Ruth Bader Ginsburg, 60. U.S. Court of Appeals, Washington, D.C. "If you had to spend the rest of your life on a desert island with Laurence Tribe or Mario Cuomo, which would you choose?" Antonin Scalia was asked at a recent lunch with clerks at the federal courthouse in Washington. "Ruth Bader Ginsburg," Scalia replied. Scalia's esteem for Ginsburg is hardly based on political agreement; for Ginsburg can plausibly be described as the Thurgood Marshall of the women's rights movement. She was the first woman appointed professor of law at Columbia; and as the general counsel of the ACLU's Woman Right's Project from 1972-80, she persuaded the Supreme Court, in six landmark oral arguments, to grant heightened constitutional scrutiny for gender discrimination. Ginsburg also supplied the (controversial) constitutional arguments for extending the ratification deadline for the Equal Rights Amendment. Along with Patricia Wald -- who turns 65 this year and appears to be under less serious consideration because of her age -- Ginsburg has become the most respected judge on the D.C. Circuit. But she is considered slightly more moderate than Wald, who puts less emphasis on collegiality. Although firmly pro-choice on abortion, Ginsburg has an intelligently nuanced view about the constitutional issue posed by Roe v. Wade.
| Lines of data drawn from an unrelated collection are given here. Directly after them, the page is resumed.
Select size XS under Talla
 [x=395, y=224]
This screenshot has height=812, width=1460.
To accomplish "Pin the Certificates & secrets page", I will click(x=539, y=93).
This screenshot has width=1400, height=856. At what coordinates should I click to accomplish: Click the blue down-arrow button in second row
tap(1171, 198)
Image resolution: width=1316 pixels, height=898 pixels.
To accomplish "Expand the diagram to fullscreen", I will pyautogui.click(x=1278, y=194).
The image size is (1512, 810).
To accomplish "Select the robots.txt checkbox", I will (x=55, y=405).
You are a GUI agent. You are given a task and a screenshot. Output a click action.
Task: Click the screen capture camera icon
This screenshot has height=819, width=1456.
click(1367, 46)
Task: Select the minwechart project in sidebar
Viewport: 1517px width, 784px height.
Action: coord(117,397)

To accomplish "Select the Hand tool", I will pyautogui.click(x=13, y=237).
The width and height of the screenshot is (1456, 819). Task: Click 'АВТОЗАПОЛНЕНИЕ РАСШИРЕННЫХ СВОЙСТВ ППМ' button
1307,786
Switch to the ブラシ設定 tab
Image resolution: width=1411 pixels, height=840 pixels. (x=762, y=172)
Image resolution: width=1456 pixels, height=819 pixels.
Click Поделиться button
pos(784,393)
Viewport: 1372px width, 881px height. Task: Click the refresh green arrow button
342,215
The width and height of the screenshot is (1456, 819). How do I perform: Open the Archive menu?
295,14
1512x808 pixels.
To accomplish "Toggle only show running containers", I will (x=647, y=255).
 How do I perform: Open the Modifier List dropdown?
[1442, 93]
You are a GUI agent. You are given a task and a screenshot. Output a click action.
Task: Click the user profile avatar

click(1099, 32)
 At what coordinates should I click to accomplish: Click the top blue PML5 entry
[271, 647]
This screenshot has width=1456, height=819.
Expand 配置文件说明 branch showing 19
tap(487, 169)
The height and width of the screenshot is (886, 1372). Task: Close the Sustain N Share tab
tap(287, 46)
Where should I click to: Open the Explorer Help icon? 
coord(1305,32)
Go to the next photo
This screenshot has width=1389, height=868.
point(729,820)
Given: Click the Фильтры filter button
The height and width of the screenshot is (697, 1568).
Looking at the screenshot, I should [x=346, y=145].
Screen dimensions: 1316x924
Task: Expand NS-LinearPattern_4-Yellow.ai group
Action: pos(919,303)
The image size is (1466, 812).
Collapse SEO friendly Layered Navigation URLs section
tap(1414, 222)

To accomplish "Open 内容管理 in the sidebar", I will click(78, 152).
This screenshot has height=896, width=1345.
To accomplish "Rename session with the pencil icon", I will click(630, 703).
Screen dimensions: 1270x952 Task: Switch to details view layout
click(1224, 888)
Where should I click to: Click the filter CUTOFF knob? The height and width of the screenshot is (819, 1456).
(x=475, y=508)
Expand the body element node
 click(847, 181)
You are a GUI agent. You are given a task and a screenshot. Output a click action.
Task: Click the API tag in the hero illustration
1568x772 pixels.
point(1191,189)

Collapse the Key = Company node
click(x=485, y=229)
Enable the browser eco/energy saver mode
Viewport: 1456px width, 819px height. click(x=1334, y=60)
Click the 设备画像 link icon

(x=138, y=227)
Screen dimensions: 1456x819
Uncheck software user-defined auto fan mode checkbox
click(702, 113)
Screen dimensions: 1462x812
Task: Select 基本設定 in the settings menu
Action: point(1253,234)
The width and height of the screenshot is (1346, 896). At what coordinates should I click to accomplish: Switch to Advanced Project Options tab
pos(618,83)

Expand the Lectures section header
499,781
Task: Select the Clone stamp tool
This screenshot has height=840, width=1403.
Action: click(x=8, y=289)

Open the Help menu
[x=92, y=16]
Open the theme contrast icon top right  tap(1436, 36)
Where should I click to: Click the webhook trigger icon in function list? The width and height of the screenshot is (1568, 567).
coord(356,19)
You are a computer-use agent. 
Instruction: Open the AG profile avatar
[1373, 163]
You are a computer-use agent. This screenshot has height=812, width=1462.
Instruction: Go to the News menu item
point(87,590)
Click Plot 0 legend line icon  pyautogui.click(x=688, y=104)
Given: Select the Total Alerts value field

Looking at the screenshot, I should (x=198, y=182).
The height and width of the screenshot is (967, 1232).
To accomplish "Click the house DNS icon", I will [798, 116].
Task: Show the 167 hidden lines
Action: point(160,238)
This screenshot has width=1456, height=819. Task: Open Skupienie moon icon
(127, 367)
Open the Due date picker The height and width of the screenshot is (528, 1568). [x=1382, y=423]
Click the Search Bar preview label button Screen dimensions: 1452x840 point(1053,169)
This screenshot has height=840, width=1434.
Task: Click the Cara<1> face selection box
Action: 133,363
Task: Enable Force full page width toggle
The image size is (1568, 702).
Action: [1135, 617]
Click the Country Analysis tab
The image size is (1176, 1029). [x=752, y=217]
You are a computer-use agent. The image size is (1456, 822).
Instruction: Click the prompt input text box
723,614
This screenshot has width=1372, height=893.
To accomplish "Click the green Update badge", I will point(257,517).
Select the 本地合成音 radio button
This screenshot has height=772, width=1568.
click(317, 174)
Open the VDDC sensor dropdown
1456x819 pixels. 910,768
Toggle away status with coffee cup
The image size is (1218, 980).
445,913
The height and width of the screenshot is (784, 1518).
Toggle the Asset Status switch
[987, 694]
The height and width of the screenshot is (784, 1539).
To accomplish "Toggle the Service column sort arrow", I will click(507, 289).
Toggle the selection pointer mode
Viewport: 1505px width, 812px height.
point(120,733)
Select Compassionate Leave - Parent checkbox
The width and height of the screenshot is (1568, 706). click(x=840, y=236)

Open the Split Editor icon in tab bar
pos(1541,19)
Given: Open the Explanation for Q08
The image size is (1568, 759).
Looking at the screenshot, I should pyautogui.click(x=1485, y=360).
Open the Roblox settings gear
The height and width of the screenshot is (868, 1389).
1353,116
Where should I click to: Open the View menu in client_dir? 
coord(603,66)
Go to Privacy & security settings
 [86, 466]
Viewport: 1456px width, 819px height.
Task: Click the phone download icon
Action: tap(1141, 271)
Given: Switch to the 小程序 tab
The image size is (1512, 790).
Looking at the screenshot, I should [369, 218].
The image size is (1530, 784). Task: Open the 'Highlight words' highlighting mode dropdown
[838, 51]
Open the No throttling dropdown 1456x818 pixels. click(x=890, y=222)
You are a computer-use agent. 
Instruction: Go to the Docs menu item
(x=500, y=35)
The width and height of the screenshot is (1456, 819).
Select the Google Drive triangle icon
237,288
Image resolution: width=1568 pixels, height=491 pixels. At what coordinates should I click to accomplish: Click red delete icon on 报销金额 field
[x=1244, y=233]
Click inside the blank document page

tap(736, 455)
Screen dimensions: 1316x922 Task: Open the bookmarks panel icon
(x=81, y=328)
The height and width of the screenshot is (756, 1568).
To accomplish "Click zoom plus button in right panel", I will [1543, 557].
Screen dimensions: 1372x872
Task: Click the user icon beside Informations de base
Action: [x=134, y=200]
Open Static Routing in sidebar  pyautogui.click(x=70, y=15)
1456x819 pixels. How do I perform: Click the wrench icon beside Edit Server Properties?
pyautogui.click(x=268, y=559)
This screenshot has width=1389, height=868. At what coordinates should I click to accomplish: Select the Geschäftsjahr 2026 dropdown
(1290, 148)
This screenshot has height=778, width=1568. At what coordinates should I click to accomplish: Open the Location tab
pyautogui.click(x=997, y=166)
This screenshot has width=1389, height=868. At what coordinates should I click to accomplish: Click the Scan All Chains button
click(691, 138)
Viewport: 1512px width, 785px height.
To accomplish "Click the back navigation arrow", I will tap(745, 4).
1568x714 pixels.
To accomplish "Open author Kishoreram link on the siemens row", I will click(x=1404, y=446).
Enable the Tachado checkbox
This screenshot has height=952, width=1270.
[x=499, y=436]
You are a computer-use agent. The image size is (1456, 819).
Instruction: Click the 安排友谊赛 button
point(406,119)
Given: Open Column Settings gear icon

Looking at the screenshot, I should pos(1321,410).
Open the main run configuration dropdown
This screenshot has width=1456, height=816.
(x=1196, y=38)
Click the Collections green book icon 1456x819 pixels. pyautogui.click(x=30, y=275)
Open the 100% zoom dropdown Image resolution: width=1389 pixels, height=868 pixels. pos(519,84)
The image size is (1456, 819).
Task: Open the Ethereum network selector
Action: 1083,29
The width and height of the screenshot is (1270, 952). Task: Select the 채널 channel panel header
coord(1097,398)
In her Madison lecture at New York University last month, she argued that the Court should have simply struck down the extreme anti-abortion law presented in Roe, rather than create a rigid set of rules that displaced every state abortion law in the nation and choked off the legislative momentum in favor of liberalization. Roe might have been less controversial, Ginsburg argued, if it had invoked the reasoning of the gender discrimination cases: "disadvantageous treatment of a woman because of her pregnancy and reproductive choice is a paradigm case of discrimination on the basis of sex."
Of all the candidates, Ginsburg is the most respected both by liberals and conservatives. Her scrupulous position on Roe represents Clinton's best opportunity to cut the Gordian knot of the litmus test; and she is the candidate most likely to win over the swing justices in memos and at conference. The only concern about Ginsburg is that she might become too friendly with the mushy middle. But although she has been willing to compromise on minor details, her core positions -- on broad access to the courts, freedom of religion and speech and gender equality -- are models of principled liberalism. Her nomination would be one of the most acclaimed since Felix Frankfurter, who turned Ginsburg down for a clerkship in 1960 on the grounds that he wasn't ready for a woman. Now, we are.